Aún hay miradas que se clavan en mí, chicas que se detienen medio segundo para ver mi ropa, mi cabello, mi cara. Antes, eso me habría hecho encoger los hombros y querer desaparecer. Ahora, solo sigo caminando.
— ¿Te diste cuenta que casi no te miraste los zapatos en toda la mañana? —Bryan dice en voz baja, como si estuviera leyendo mis pensamientos.
— ¿Eso es un cumplido? —pregunto, arqueando una ceja.
—Definitivamente. —Él sonríe un poco y se recarga en su casillero.
En ese momento aparece Michelle.
—Hola, Bryan —dice, apoyándose en la puerta del casillero de alguien más—. Oye, mañana es San Valentín… ¿ya tienes cita?
Bryan parpadea, lento, y luego responde con su tono neutral de siempre. —Sí.
Michelle se ilumina por un segundo. — ¿Sí?

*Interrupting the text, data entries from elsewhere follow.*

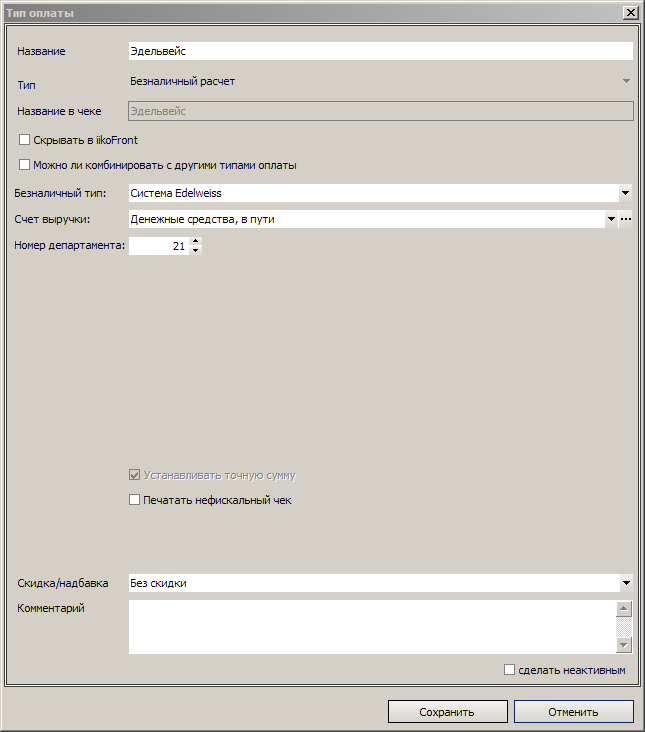Image resolution: width=645 pixels, height=732 pixels.
Task: Check Печатать нефискальный чек option
Action: (134, 500)
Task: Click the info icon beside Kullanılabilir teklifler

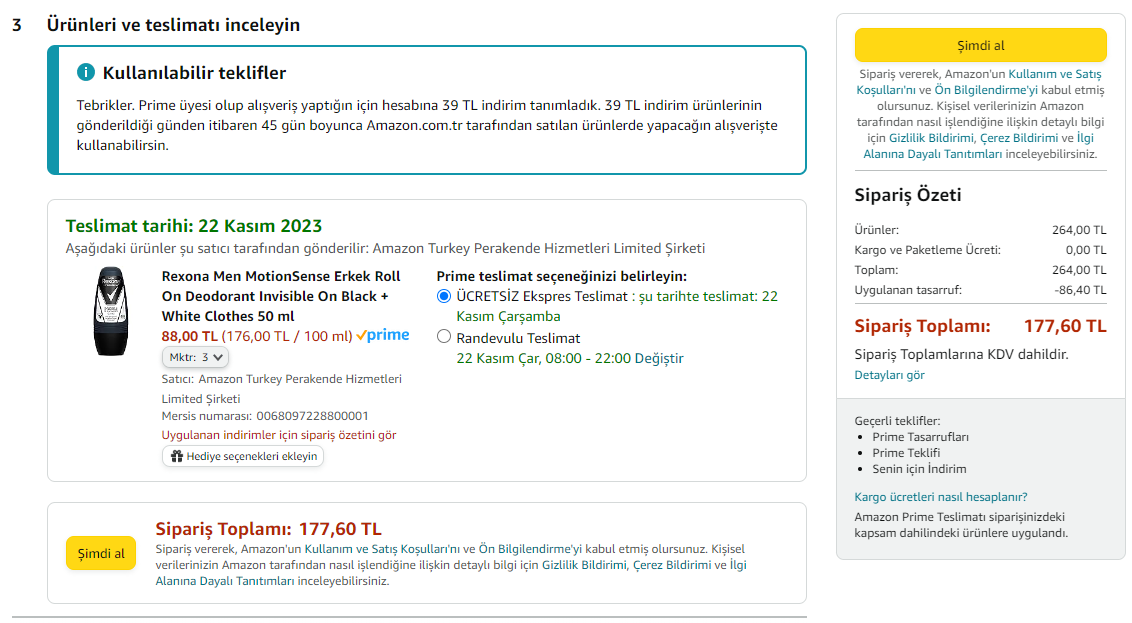Action: click(87, 73)
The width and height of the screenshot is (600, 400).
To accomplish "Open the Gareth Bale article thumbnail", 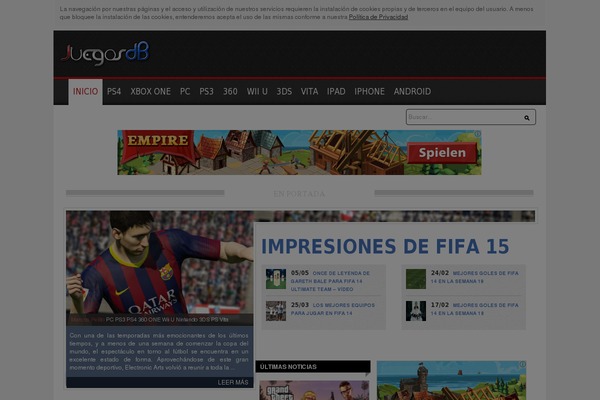I will [275, 279].
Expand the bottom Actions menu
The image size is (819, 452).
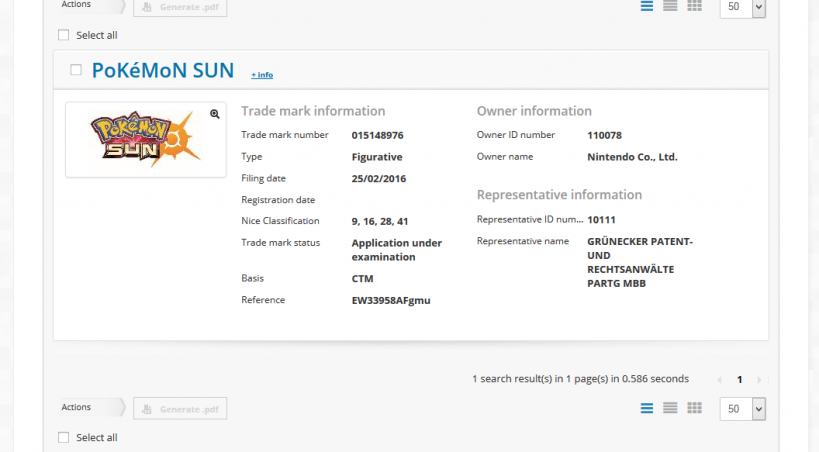click(90, 408)
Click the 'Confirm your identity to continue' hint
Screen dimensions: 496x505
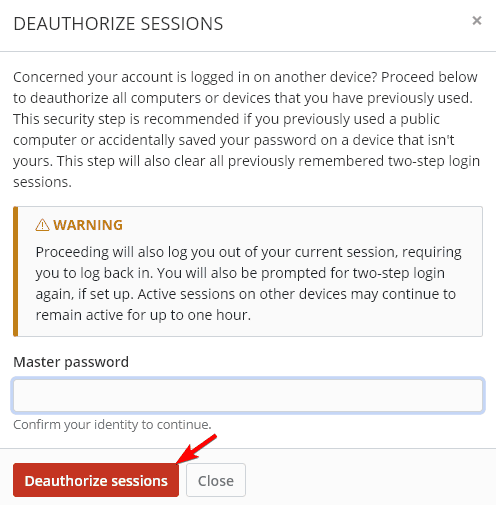click(112, 425)
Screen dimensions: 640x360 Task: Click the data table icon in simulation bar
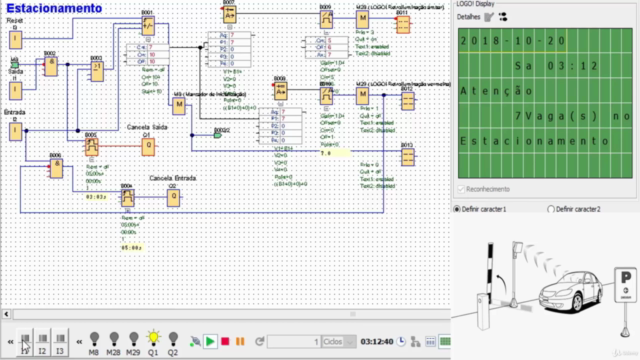pos(430,342)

—Sí —Bryan se encoge de hombros—. Con dos personas.
El rostro de Michelle se congela por una fracción de segundo y yo tengo que morderme la lengua para no reír.

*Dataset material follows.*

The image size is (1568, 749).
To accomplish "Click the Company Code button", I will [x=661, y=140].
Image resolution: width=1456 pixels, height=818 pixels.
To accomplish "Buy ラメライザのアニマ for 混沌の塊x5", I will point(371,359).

—Oh… bueno… —dice, recuperando la compostura—. Diviértete, supongo.
Ella se aleja con las otras chicas y Bryan me mira como si nada hubiera pasado.
— ¿Dos personas? —pregunto, cuando salimos del edificio.
—Tú y Reese —responde, como si fuera lo más obvio del mundo.
Río. —Por un segundo se me olvidó que mañana es San Valentín.
—Sí, bueno, imposible olvidarlo con tantas decoraciones rosas por todas partes —dice Bryan, mirando un póster de corazones en la puerta de salida.
Cuando empujamos la puerta principal y el aire frío nos golpea, lo veo.
Apoyado contra un auto negro, con las manos en los bolsillos y el cabello un poco desordenado por el viento, está Reese.
Mi corazón hace un salto inmediato.
— ¿Qué haces aquí? —pregunto, aunque no puedo evitar sonreír.
—Ustedes condujeron hasta mi casa la última vez —dice él, acercándose—. Me tocaba a mí.
Antes de que pueda responder, me abraza. Siento su chaqueta fría y su olor familiar, ese que me hace pensar en invierno.
Bryan llega detrás de mí y levanta las cejas. —Buen novio.
Reese le lanza una mirada divertida, pero no suelta mi mano. — ¿Eso fue un cumplido?
—Sí, claro —Bryan asiente, sin rastro de ironía.
Yo solo río, porque no sé qué más hacer.
Todo esto, Reese aquí, Bryan a mi lado, se siente tan… bien.
Llegamos a la casa de Bryan después de un trayecto en el que Reese insistió en manejar. Bryan puso música tranquila todo el camino, y yo solo me quedé viendo por la ventana, sintiendo la emoción creciendo en mi pecho.
La casa está silenciosa cuando entramos, y Bryan confirma lo que ya sospechábamos: su tío no está.
—Perfecto —dice Reese, entrando detrás de mí y mirando alrededor—. Me gusta el lugar, muy minimalista.
—Traducción, vacío —bromea Bryan, dejando las llaves sobre la mesa—. ¿Pizza?
—Obvio —digo sin pensarlo, y Bryan ya está buscando el número en su teléfono.
Nos dejamos caer en el sillón de la sala mientras esperamos. Reese se sienta tan cerca que casi me toca el brazo y luego sí me toca el brazo, y luego mi mano.
Me acomodo contra él, dejándome caer en su costado, y siento que todo en mí se relaja.